After getting the project from SVN, you can continue your usual work with the project, that is its development. Roughly, development includes file changing and adding new ones. After the project is controlled by the source control system, all the source files get attribute 'readonly'. It is necessary, for you cannot start editing the file without specifying what you are going to do with it. This operation is called 'checking out a file', or briefly 'checkout'. After you finish some logically completed part of work with this file, you have to 'check a file in SourceControl', or briefly 'checkin'. This way your modifications become accessible for other developers, and it allows working with the project in team. It is important that you can checkin your modifications only if you are absolutely sure there are no serious errors in them, which can complicate the work of others, after they get these modifications.
According to the said above, you can assume that each file in the project under source control can be in several states: not controlled (not connected), controlled (connected to code control system), checked out (connected and accessible for checkout), reserved checked out (connected and checkout by you only), need update (a newer version is in the repository), checked out by someone else, reserved checked out by someone else (you cannot edit this file). Development environments display these states by special icons and tags, which you can see in the pictures below.

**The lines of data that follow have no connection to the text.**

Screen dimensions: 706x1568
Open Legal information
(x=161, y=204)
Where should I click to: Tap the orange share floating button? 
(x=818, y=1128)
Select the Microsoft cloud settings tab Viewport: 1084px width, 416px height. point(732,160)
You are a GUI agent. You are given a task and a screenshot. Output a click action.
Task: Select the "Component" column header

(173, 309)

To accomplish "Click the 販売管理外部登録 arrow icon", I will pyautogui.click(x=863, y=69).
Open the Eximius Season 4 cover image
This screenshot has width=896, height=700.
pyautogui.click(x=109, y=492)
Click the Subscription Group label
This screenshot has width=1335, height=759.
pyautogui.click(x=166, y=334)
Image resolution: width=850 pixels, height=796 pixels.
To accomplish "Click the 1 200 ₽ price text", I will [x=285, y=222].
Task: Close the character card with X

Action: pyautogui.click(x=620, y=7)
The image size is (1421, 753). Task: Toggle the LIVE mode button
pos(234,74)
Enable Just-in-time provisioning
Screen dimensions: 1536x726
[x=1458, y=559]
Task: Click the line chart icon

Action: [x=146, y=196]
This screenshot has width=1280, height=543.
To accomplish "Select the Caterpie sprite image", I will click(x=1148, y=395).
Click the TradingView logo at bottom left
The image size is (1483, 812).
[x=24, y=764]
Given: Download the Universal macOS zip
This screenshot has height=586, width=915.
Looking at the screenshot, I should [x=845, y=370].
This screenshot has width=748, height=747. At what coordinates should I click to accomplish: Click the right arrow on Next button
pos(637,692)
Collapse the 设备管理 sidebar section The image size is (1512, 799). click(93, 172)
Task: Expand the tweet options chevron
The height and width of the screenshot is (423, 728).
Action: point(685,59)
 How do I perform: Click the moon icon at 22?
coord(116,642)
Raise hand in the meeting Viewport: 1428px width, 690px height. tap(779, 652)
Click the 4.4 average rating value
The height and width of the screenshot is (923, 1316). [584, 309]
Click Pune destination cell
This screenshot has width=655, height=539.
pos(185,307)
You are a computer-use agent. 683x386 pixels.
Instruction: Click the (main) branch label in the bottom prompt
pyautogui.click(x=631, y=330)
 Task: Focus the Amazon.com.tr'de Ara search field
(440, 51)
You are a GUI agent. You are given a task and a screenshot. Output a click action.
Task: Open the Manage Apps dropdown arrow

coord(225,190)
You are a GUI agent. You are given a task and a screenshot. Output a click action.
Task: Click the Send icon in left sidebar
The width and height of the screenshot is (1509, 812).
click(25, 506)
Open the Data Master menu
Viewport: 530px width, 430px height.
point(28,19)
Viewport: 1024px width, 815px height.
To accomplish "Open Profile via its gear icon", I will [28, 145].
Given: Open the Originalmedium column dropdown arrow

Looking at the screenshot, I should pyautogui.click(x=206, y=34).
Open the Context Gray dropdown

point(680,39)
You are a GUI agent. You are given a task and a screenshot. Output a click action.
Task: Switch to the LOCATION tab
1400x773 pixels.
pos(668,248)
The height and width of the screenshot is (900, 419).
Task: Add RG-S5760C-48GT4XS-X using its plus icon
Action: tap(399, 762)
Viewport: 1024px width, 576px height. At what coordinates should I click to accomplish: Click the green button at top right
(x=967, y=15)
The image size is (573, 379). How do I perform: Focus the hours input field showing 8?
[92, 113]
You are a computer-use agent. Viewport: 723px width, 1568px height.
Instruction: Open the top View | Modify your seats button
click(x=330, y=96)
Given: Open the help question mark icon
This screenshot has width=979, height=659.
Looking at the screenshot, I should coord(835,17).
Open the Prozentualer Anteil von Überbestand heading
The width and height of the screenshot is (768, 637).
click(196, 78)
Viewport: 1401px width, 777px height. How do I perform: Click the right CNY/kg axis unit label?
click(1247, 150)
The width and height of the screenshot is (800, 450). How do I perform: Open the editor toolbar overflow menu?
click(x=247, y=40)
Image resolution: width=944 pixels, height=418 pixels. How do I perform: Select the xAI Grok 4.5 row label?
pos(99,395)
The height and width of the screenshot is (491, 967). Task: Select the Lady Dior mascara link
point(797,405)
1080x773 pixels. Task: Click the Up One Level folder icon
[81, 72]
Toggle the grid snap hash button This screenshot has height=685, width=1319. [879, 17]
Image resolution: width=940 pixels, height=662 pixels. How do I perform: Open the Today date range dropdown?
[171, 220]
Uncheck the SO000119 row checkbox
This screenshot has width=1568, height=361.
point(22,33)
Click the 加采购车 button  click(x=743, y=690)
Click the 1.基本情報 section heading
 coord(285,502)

Besides two basic operations (checkin/checkout), other commands which can help you during development are available. These commands appear in numerous context menus concerning the file, they can be reached from appropriate IDE menus, and also from optional toolbar which can be switched on using conventional tools of the development environment. Below you can see a list of these commands and their functions:
This command allows to ask the source control system to check out a selected file(s). In other words, you inform the system that you are going to edit them. When you edit a file in individual mode, you forbid others indirectly to check out this file. Individual mode is on by default for binary files (as far as it is impossible to merge different versions automatically), and is off for text ones (because SVN is able to merge effectively the modifications in different parts of the file). In SVNSccProxy it is accessible offline.
- Undo Checkout
This command allows to undo file editing: to backup the version from which the editing has started (backup your modifications) and inform the system that you have finished file editing. In SVNSccProxy it is accessible offline.
Allows to upload your last file modifications and make them accessible for other developers.
- Add to source control
Allows to add the selected file(s) to Source Control. Perform this command if necessary for the files recently added to the project.
- Remove from source control
Allows to delete the selected file(s) from Source Control. The files are not deleted from local disk, but become uncontrolled by source control system.
- Get latest version
Allows to get the latest file(s) version. In other words, to get modifications performed by other developers. In SVNSCCProxy context this command is also used to install advanced options, to create tags, branches, sticky files etc.
- Show difference
Allows to compare local file version with the one in the repository. This is convenient if you want to know what particular parts of the file you have changed during your last work. In SVNSCCProxy context it is also accessible offline, but only for the last version in the repository.
- Show history
Allows to view the history (version tree) and the project work history as a whole. In SVNSccProxy it allows to perform such operations as annotation, comparing of file versions in pairs, deleting versions, getting and sticking versions and changing file type.
- Refresh status
The operation forcedly refreshes file status (of all files as a rule). It acquires information about changes in the repository: files taken by someone else, deleted files, new file versions added recently.
Allows to view file properties within the source control system. For example, current version of a file, a list of developers editing the file, tags, date etc.
- Start source control
Allows to call 'stand alone GUI' from the source control system. In SVNSccProxy it does nothing but runs previously customized executable file. In other words, the plug-in does not have its own 'stand alone GUI'.